Background
I hold a PhD in Environmental Science and I am always interested in the education levels of a population. I like to pursue questions about PhD holders. For this project, I was inspired by the University of Virginia’s Racial Dot Map (no longer available because of outdated data). I was curious about the spatial distribution of the population holding PhDs in New York State (my home state and my PhD granting state).
I followed this and this tutorial.
Load Libraries
library(tidyverse)
library(sf)
library(tidycensus)
library(ggshadow)
Get Census Data
The US Census American Community Survey (ACS) has a wide variety of demographic information, including education attainment. The census variables are complex to navigate and I like to challenge myself with sourcing this data. The tidycensus R package simplifies the process somewhat. Tidycensus provides not only the numerical data but also the spatial data (starting from block-group level up to national level).
# Get most recent American Community Survey (collected every 5 years) (2017 - 2021) data for educational attainment
ny_ed <- tidycensus::get_acs(
# at census tract level
geography = "tract",
# people with doctorate
variables = paste0("B15003_025"),
# total population
summary_var = "B15003_001",
state = "NY",
geometry = TRUE
)
# get the shapes of NY counties because I want to map those separately
counties <- tidycensus::get_acs(
state = "NY",
geography = "county",
# Total Population
variables = "B01001_001",
geometry = TRUE
)
# For some reason, there are 17 empty polygons in the dataset. We will drop those
ny_ed_clean <- ny_ed %>%
filter(!st_is_empty(.))
View Census Tracts
mapview::mapview(ny_ed_clean)
Process Data
The Dot Density process takes the population of a shape (in this case a census tract) and turns that population into random dots inside the shape. For large areas, it is good practice to turn groups of individuals into one dot. For our case, we will turn every 10 individuals into 1 dot. We don’t know the location of each individual, so to simulate approximate dot locations the dots will be randomly distributed across each census tract. (This is going to take a while)

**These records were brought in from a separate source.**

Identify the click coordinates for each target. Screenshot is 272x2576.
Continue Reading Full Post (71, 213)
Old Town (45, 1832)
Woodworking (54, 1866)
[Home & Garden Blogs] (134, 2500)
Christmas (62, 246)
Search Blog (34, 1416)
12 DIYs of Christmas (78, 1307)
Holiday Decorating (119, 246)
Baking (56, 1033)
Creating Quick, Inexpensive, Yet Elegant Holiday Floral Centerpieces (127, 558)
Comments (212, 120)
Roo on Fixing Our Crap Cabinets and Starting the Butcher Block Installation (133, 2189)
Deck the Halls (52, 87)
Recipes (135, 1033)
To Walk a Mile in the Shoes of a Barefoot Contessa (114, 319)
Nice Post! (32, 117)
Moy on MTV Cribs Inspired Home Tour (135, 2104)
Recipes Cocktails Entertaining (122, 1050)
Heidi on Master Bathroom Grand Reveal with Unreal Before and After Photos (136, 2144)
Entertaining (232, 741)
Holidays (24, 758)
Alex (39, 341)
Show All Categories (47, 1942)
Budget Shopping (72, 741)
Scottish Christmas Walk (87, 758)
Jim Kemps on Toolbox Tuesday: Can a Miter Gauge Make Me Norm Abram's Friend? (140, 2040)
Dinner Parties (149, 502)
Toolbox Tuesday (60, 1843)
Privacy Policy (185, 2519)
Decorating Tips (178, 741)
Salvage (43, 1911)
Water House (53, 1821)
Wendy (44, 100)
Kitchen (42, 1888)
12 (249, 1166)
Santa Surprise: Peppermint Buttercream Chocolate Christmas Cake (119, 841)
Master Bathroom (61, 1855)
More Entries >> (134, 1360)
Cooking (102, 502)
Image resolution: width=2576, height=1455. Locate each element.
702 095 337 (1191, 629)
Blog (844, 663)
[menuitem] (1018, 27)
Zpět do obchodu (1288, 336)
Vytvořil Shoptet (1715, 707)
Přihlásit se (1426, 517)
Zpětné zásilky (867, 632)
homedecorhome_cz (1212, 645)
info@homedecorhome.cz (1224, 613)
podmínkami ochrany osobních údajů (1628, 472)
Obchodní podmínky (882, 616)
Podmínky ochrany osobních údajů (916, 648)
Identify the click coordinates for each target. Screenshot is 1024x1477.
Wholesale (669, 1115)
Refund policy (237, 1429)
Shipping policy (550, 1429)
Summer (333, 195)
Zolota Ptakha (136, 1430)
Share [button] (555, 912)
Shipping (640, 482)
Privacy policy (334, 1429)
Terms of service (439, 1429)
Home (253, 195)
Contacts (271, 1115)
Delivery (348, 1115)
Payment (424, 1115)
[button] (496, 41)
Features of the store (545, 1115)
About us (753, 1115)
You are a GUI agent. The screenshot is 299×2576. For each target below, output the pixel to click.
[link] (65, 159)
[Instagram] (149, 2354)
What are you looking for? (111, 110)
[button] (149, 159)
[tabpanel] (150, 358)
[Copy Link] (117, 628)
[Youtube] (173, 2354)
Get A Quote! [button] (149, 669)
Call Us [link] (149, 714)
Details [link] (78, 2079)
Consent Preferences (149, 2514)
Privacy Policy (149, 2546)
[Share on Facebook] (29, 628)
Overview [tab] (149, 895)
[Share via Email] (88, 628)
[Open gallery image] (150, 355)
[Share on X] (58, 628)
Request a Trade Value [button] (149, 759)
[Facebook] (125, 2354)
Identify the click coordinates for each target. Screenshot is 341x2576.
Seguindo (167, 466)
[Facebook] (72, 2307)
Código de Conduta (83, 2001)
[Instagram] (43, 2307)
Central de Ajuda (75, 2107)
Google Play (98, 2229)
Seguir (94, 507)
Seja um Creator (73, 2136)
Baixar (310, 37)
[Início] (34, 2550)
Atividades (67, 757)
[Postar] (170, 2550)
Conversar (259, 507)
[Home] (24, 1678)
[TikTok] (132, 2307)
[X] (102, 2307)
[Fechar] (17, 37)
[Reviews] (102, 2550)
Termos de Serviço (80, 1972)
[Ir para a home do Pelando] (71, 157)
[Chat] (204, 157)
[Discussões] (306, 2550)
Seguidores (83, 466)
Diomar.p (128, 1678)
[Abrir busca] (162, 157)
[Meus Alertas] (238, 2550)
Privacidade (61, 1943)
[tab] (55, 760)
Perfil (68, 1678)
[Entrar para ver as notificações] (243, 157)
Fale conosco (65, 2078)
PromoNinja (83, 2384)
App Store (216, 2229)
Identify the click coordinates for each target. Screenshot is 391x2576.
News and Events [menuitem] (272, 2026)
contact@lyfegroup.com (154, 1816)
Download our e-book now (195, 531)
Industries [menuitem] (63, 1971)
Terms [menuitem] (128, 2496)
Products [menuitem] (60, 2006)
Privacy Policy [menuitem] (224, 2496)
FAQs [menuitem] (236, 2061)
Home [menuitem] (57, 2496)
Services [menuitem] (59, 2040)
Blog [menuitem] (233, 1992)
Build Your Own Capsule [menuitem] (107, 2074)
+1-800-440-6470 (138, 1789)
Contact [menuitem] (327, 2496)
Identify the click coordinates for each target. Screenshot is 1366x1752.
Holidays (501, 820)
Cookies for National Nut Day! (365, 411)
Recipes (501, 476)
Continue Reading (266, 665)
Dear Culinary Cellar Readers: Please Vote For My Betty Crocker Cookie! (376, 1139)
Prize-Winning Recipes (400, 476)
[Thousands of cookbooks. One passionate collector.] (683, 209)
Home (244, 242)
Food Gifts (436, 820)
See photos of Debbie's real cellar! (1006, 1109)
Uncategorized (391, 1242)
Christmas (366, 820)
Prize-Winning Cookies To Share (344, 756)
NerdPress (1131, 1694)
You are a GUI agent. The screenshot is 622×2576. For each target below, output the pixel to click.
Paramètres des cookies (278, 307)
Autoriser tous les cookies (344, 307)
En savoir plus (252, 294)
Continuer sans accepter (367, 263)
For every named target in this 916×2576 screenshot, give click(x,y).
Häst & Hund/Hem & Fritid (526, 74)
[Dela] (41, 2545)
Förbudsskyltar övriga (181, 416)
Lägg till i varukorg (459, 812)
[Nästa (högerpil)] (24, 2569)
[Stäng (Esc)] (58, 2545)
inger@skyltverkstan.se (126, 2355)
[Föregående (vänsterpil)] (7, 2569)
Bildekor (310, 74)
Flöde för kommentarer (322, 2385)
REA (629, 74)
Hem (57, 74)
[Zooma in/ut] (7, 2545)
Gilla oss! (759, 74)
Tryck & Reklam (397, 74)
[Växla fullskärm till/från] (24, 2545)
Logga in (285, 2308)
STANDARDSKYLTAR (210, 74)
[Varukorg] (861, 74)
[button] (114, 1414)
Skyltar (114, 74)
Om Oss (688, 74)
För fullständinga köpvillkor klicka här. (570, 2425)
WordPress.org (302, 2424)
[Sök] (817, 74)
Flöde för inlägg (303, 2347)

# Divide the population in the census tract by 10. Each dot will represent 10 people
num_dots <- ceiling(select(as.data.frame(ny_ed_clean), estimate) / 10)
# Turn the number of people in each census tract into it's own randomly located point. Each dot will represent 10 people
sf_dots <- purrr::map_df(names(num_dots),
~ st_sample(ny_ed_clean, size = num_dots[,.x], type = "random") %>%
# generate the points in each polygon
st_cast("POINT") %>%
# cast the geom set as 'POINT' data
st_coordinates() %>%
# pull out coordinates into a matrix
as_tibble() %>%
# convert to tibble
setNames(c("lon","lat")))
# Plot the dots
ggplot() +
# map county boundaries
geom_sf(data = counties, fill = "transparent", colour = "white", lwd = 3) +
# add dots and make them glow pink with the ggshadow package
ggshadow::geom_glowpoint(data = sf_dots, aes(lon, lat), color="#FB2576") +
# set coordinate system
coord_sf(crs = 4326, datum = NA) +
# Make the base size large
theme_void(base_size = 48) +
# dark background
theme(
plot.background = element_rect(fill = "#212121", color = NA),
panel.background = element_rect(fill = "#212121", color = NA),
legend.background = element_rect(fill = "#212121", color = NA))
# Save the image as a really large png. The large size is necessary to display the dots correctly, otherwise they will show up really huge
ggsave("Plots/phd_points_clean.png", dpi = 320, width = 85, height = 70, units = "cm")